WASHINGTON—The United States has sanctioned a dozen Chinese nationals, including two intelligence officials, for their involvement in a years-long hacking campaign to steal data from the U.S. government and undermine dissident groups.
Eight of the defendants work for i-Soon, a Chinese tech firm that hacked victims around the globe, including U.S. government agencies and dissident groups the Chinese Communist Party considers a threat, according to a news release issued by the Justice Department on March 5.
From 2016 through 2023, i-Soon breached email accounts, cellphones, servers, and websites under Beijing’s instructions and made tens of millions of dollars from it, according to the Justice Department. The company allegedly worked with 43 Chinese intelligence or police bureaus, charging somewhere between $10,000 and $75,000 for each email inbox hacked.
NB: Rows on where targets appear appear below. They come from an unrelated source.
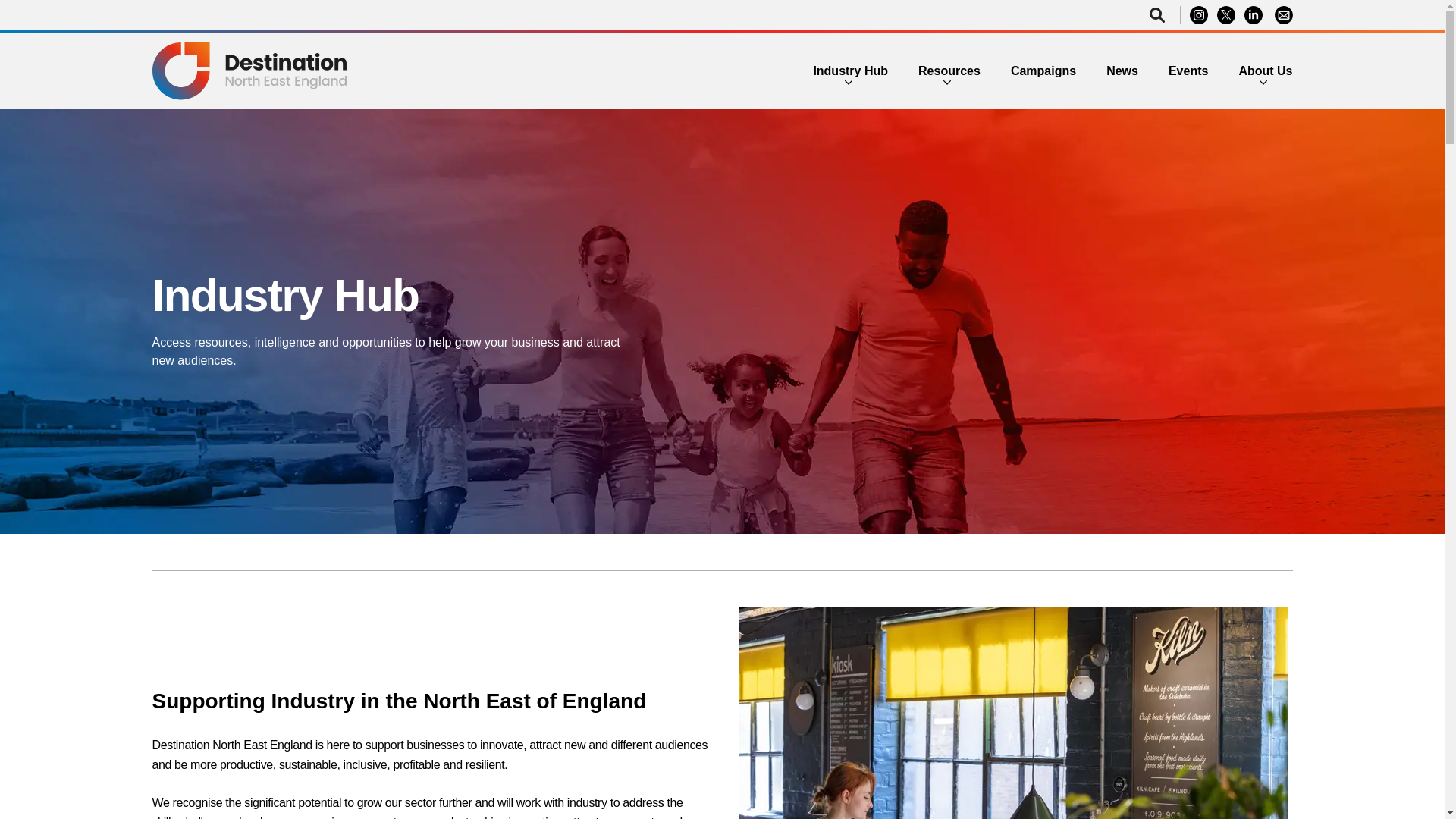
Events (1188, 71)
Resources (948, 71)
Campaigns (1042, 71)
Industry Hub (850, 71)
About Us (1265, 71)
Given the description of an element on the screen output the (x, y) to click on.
Its victims include a New York-based newspaper that publishes China-related news critical of the Chinese regime; a Texas-based organization that promotes human rights in China; a U.S. religious organization with thousands of churches; a Washington-based U.S.-funded news service; the foreign ministries of Taiwan, India, South Korea, and Indonesia; a U.S.-based religious leader; along with the U.S. Defense Intelligence Agency, Department of Commerce, and the New York State Assembly.
The Treasury Department also imposed sanctions on a Shanghai-based cyber actor, accusing him of working with other Chinese hackers to infiltrate critical U.S. infrastructure networks.
In an announcement, the department identified the actor as Zhou Shuai, who has sold “illegally exfiltrated data and access to compromised computer networks” since 2018.
At least some of the data was acquired by a Chinese cyber actor, Yin Kecheng, who was sanctioned in December 2024 for aiding the hack into the Treasury.
According to a March 5 statement from the Justice Department, both Zhou and Yin have ties with the Chinese regime. Prosecutors said they carried out “years-long, sophisticated computer hacking conspiracies that successfully targeted a wide variety of U.S.-based victims from 2011 to the present-day.”
Companies and organizations allegedly targeted by Zhou and Yin include “numerous” U.S.-based tech companies, local governments, think tanks, universities, and defense contractors, according to the Justice Department. Both Zhou and Yin were indicted.
All 12 remain at large. The State Department is offering up to $10 million for information on i-Soon and its employees, as well as the two Ministry of Public Security officials. It also issued a $2 million reward to help arrest Yin and Zhou, both of whom are in China.
“China offers safe harbor for private sector companies that conduct malicious cyber activity against the United States and its partners,” State Department spokesperson Tammy Bruce said in a statement.
Bruce said the multi-agency effort reflects the United States’ whole-of-government approach to protect Americans and U.S. critical infrastructure against China-based cyber threats.
She described Chinese state-backed hacking as “one of the greatest and most persistent threats to U.S. national security.”